The Secretary of State for Trade and industry (Mr. Peter Walker)

The Government maintain close contact with our European partners on energy matters. both through EEC institutions and bilaterally. On 22nd May, as my right hon. Friend the Chancellor of the Duchy reported to the House on 23rd May, the Council of Ministers considered a range of energy policy issues. My hon. Friend the Minister for Industry attended the meeting and certain specific items were agreed, and the Commission was invited to come forward with further proposals on other matters by the end of the year.—[Vol. 857, c. 473–90.]

Mr. Douglas

Will the right hon.
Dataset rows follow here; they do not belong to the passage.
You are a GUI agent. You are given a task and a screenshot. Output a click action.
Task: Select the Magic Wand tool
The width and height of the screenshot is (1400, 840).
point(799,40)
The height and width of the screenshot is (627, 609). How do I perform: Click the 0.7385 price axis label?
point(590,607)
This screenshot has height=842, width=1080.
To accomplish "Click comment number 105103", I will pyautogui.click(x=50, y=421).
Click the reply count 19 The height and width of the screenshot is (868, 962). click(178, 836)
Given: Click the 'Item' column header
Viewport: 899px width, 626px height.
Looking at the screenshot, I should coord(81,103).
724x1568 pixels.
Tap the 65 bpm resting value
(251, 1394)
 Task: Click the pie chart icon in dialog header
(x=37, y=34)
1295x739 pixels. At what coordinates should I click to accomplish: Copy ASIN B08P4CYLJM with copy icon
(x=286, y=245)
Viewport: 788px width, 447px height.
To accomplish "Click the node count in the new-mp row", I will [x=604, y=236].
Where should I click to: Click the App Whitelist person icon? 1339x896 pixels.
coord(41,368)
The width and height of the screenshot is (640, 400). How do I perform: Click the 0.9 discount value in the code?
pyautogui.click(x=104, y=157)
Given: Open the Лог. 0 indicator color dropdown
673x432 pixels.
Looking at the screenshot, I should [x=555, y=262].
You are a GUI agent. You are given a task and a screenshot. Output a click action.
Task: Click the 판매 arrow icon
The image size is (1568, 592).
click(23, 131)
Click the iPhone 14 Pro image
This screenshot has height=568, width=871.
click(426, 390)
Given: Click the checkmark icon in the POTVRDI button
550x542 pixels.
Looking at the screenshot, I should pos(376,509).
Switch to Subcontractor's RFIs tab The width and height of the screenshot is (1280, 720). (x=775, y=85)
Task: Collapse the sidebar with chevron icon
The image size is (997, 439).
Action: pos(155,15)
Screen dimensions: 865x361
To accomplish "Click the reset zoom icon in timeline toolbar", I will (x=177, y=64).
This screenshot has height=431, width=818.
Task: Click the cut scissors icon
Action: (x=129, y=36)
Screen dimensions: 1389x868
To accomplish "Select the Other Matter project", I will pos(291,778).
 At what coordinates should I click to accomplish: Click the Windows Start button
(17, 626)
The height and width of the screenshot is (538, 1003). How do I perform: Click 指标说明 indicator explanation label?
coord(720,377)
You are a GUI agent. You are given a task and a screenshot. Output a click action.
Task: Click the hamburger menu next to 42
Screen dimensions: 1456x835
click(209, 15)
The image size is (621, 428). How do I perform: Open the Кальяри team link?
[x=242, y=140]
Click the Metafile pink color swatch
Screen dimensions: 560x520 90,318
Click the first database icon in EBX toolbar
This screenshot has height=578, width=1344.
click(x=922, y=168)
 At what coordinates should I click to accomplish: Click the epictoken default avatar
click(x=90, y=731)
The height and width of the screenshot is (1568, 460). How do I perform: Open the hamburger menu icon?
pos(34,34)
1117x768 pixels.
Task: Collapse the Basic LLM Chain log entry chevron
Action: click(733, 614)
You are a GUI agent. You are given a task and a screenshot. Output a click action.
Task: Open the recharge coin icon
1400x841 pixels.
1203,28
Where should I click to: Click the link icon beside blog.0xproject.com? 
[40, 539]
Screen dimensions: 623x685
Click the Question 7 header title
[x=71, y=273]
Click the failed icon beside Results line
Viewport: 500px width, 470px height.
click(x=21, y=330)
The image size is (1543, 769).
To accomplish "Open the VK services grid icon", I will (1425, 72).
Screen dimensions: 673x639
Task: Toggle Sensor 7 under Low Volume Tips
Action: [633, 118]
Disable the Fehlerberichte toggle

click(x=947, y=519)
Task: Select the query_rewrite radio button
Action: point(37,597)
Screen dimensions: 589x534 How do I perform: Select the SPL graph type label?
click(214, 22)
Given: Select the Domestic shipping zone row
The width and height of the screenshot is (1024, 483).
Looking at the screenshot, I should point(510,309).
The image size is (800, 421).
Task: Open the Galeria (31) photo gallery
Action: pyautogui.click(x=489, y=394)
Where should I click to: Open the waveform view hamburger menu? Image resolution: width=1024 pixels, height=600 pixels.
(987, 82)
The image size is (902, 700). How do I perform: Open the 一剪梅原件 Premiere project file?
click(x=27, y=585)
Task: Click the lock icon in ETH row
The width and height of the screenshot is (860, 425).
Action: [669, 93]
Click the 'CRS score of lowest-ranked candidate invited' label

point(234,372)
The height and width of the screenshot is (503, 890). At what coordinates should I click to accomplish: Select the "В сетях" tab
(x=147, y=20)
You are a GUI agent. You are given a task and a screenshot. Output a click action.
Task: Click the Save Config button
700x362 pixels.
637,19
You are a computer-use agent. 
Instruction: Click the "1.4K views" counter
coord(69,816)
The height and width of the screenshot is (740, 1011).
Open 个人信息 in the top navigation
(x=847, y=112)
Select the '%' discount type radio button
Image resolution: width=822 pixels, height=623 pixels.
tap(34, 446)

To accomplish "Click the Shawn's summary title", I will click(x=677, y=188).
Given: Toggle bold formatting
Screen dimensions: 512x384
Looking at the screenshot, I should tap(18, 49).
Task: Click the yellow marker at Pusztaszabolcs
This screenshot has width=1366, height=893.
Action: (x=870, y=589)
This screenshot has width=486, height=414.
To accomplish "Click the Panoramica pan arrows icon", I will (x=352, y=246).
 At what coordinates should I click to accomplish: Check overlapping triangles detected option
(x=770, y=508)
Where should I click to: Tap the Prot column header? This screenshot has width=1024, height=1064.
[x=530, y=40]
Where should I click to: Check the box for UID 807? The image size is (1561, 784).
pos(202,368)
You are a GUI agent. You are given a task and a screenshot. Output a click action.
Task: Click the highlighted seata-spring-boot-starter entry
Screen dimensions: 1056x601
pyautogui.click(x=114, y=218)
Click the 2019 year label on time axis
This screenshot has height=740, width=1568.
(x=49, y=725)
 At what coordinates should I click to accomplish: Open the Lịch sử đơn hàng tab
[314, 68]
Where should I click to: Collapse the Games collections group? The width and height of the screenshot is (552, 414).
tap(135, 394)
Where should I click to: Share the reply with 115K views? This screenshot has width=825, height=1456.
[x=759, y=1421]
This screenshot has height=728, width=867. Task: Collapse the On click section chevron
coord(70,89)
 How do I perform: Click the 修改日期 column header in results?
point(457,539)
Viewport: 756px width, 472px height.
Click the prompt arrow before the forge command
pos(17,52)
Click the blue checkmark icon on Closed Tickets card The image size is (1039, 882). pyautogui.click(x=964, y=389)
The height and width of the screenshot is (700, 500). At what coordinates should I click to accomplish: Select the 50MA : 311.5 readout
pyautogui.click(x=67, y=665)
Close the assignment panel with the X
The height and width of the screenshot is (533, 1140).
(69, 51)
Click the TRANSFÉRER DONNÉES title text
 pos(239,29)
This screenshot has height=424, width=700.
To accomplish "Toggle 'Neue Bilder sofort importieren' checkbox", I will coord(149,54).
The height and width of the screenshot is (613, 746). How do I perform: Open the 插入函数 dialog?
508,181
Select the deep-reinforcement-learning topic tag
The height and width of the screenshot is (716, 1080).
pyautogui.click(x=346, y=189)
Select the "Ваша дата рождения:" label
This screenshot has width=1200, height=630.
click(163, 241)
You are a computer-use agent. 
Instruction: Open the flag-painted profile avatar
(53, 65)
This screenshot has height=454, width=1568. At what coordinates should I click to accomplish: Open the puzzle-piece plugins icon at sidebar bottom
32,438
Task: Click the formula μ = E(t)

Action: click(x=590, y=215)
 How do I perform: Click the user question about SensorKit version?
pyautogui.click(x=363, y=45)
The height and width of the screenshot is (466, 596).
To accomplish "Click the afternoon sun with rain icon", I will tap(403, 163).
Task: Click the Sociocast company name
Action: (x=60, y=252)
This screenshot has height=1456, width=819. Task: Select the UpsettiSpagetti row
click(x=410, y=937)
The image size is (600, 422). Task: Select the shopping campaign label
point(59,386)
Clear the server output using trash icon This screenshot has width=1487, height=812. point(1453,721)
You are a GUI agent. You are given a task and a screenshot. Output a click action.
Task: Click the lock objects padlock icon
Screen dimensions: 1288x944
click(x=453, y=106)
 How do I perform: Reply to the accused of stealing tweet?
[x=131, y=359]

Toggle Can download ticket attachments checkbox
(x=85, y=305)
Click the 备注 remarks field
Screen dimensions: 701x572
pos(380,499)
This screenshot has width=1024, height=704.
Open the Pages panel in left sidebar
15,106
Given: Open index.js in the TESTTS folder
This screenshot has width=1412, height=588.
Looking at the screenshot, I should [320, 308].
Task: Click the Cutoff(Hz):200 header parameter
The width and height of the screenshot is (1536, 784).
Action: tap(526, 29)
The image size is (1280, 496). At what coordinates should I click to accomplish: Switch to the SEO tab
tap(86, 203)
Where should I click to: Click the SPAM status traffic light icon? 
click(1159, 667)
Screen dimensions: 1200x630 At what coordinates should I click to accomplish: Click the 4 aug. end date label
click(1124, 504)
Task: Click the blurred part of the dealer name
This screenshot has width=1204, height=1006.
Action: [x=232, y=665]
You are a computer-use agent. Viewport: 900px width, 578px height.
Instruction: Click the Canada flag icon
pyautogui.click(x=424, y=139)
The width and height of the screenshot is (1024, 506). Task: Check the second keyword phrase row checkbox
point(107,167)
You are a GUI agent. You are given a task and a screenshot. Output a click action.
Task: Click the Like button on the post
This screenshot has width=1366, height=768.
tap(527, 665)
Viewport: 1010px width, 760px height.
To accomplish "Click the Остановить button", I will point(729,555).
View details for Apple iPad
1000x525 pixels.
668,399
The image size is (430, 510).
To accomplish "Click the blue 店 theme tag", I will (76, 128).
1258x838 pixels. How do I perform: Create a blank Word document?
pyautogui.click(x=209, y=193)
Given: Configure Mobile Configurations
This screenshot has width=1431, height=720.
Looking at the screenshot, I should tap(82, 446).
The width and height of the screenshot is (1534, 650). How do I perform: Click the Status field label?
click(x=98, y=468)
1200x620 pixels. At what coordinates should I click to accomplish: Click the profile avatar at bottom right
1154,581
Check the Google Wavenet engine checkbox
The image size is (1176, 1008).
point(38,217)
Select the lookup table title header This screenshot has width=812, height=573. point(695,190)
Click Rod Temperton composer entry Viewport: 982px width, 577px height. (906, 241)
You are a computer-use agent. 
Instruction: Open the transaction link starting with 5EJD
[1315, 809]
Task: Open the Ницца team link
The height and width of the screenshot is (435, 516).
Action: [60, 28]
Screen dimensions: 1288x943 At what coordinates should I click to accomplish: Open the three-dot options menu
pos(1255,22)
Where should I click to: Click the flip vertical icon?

Gentleman tell us how he can have meaningful discussions with the Community and other institutions on energy policy before presenting to the House an indication of the energy mix that we are likely to have in, say, 1980? Will he assure the House that we are unlikely to alter our licence agreements to meet any demands that the Commission might place upon us until we are sure that our offshore supply industry can get the same take from these fields as other countries, such as France and, perhaps, Norway, have from their industries?

Mr. Walker

On the energy scene the Government have announced and made clear their decisions on a whole range of specific issues in the nuclear, oil and coal industries. The Government have repeatedly made clear that the oil finds are national assets and will be used to bring the maximum benefits to the United Kingdom's economy.

Mr. Skeet

Will my right hon. Friend work out a co-operative arrangement through the EEC or the OECD? If so many of these countries have similar interests, and we have the coal and energy that the European countries have not, are we to dilute our purpose to accommodate them?

Mr. Walker

There is a wide range of energy matters concerning both the Common Market and other countries in the Western world on which sensible collaboration and discussion of ideas is important. We have discussed these matters in both the OECD and the Community.

Mr. Eadie

I think that the right hon. Gentleman will be aware that his right hon. Friend the Chancellor of the Duchy of Lancaster was questioned by me on this aspect of energy policy. Does he agree that statements being made in Europe, for example, that North Sea oil is European oil are causing concern in this country? Does he also agree that it is time that this House was informed about the Government's policy towards Europe and that, if there has to be a European energy policy, it should be informed, and we should indeed debate it?

Mr. Walker

The House will be kept constantly informed as talks take place. The oil and gas deposits on the Continental Shelf were not discussed at the Council meeting. The Government have repeatedly made it clear that these are national assets which will be used for the benefit of our economy.

Mr. Edward Taylor

There is no doubt about the ownership of the oil, but would it be helpful now, or in the near future, for the Government to make clear the extent to which they believe Europe should participate in decisions on the use and development of North Sea oil?

Mr. Walker

I repeat that this is a national asset of the United Kingdom. Concerning co-operation on energy matters—not only oil, but nuclear energy, coal resources, and others—it is obviously vital for Europe as a whole and the British economy that we have an energy policy that ensures that the industries of Europe are kept moving.